#### WHAT TO WORK ON:
Repeat the data that follows, word for word, without the images.

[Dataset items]

+ + + +

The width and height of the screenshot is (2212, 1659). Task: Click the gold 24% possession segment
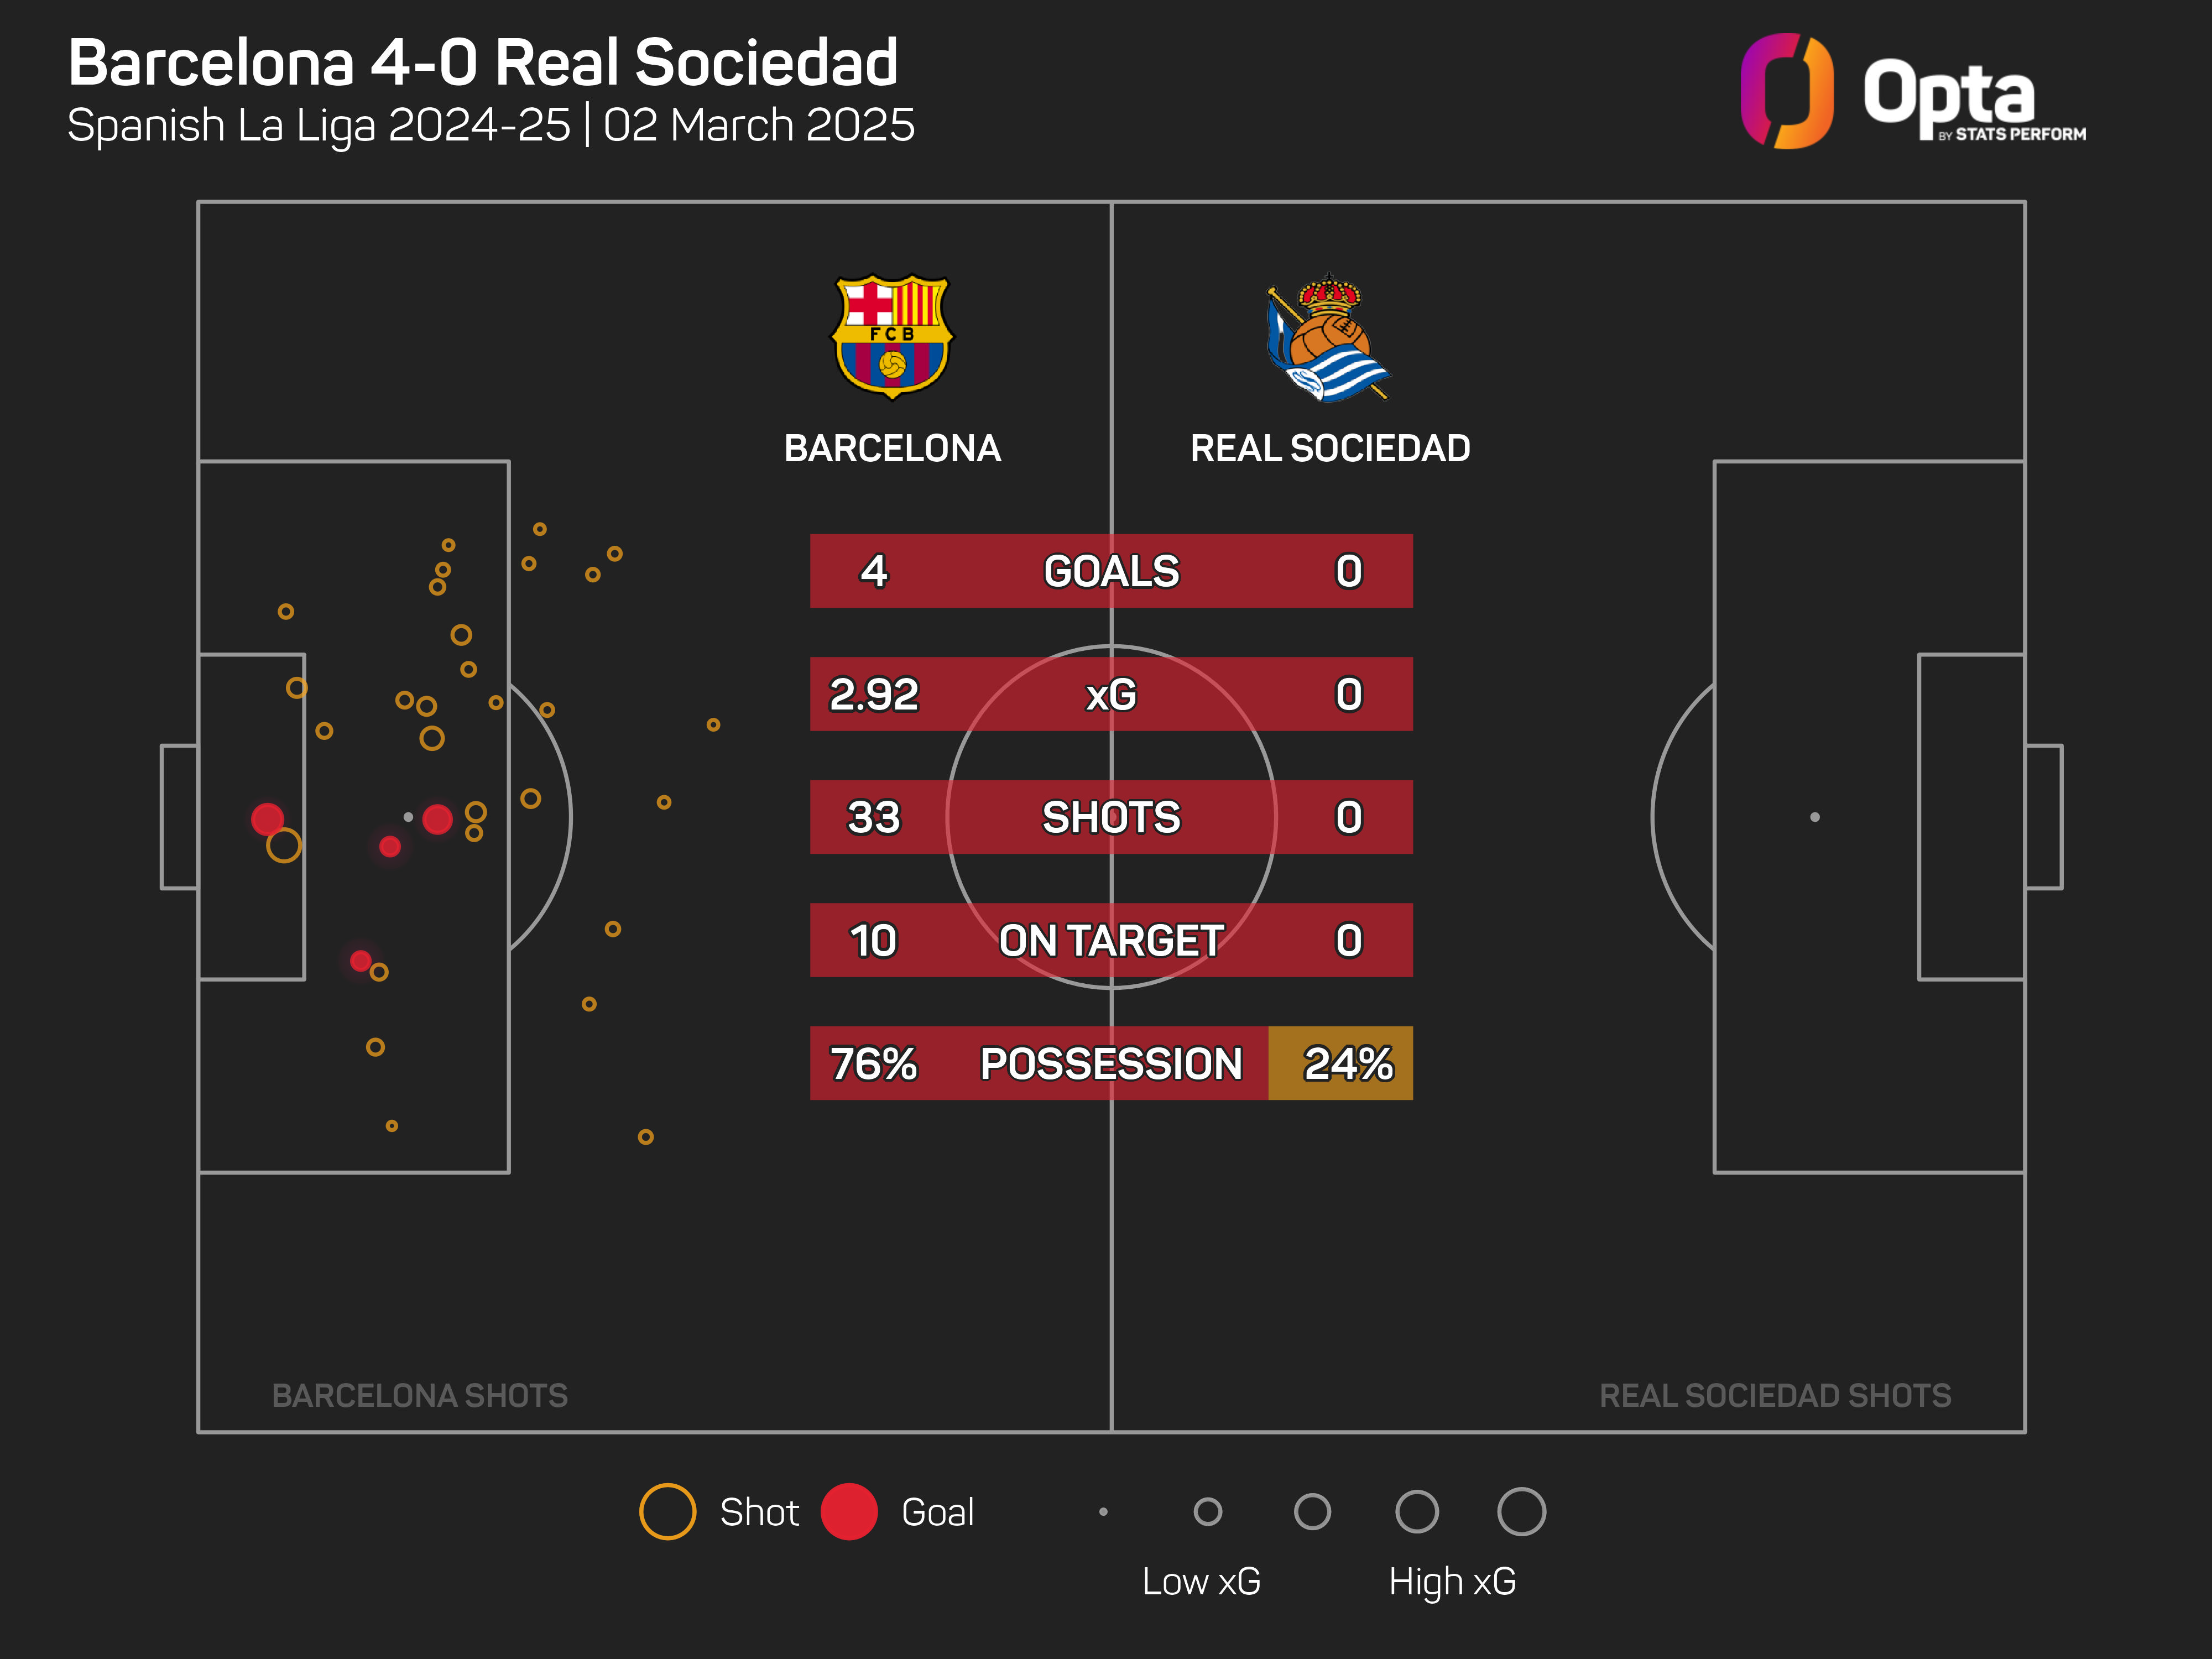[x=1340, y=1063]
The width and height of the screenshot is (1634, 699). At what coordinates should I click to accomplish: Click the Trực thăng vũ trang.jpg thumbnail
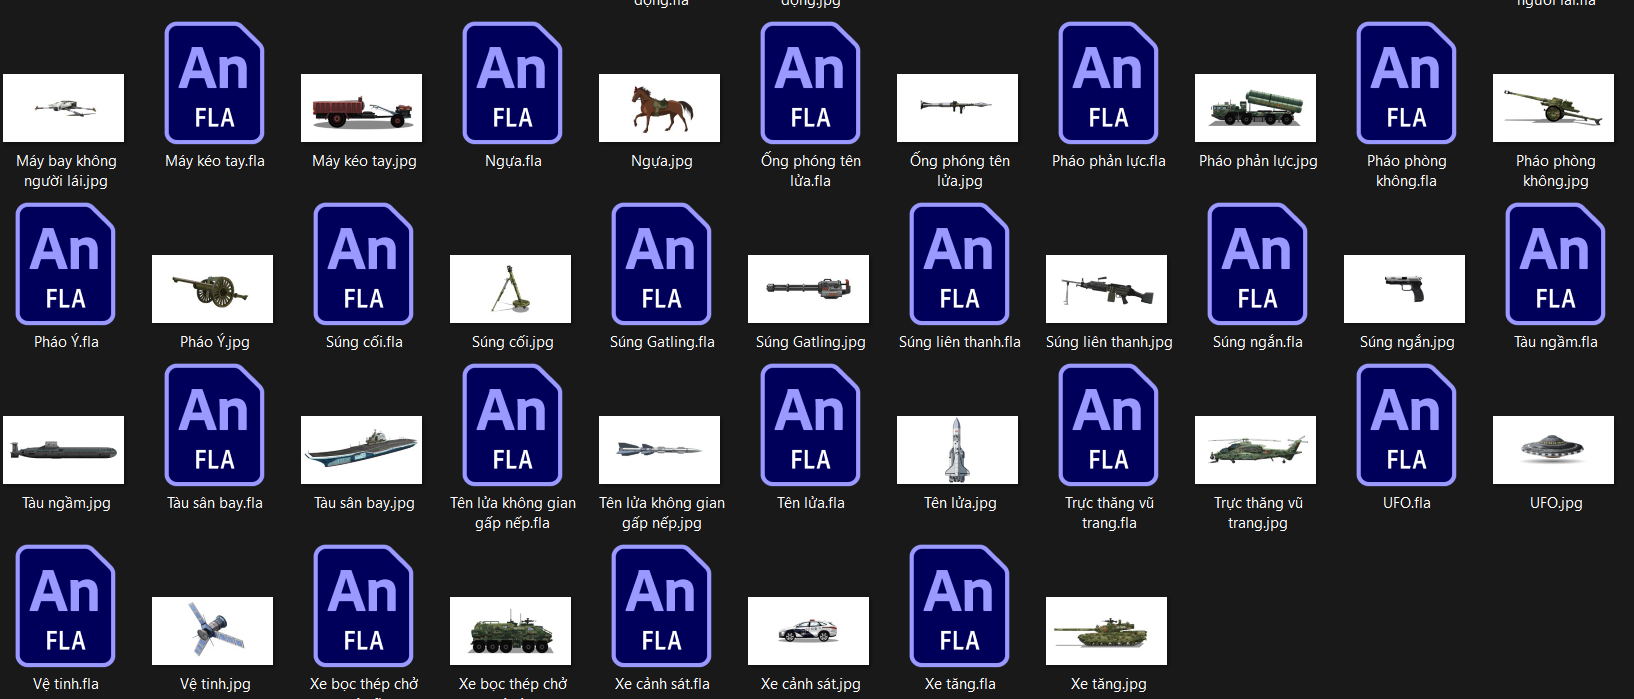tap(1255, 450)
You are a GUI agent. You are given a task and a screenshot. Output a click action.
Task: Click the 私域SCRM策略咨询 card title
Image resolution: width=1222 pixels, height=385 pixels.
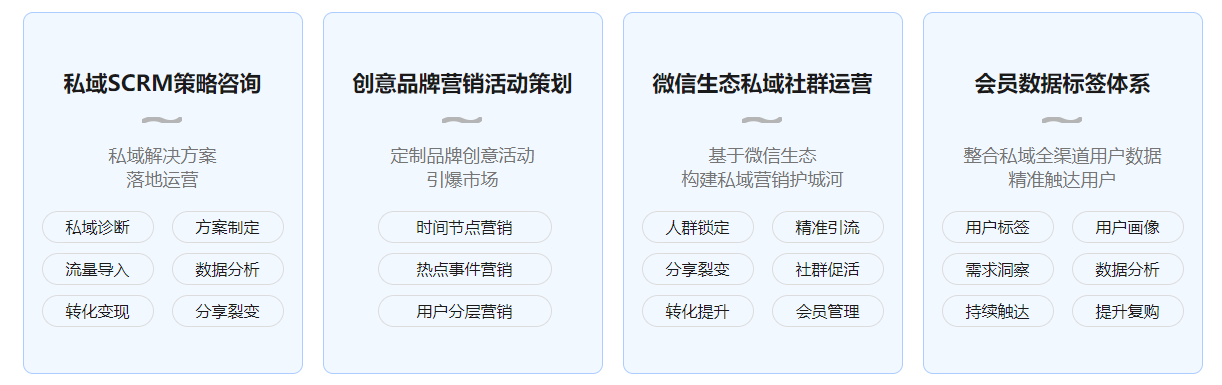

+ + + +

#### RESPONSE TO THIS TASK:
The width and height of the screenshot is (2212, 1659). Task: Click the gold 24% possession segment
[x=1340, y=1063]
The width and height of the screenshot is (1634, 699). At what coordinates should I click to accomplish: Click the Trực thăng vũ trang.jpg thumbnail
tap(1255, 450)
You are a GUI agent. You are given a task and a screenshot. Output a click action.
Task: Click the 私域SCRM策略咨询 card title
Image resolution: width=1222 pixels, height=385 pixels.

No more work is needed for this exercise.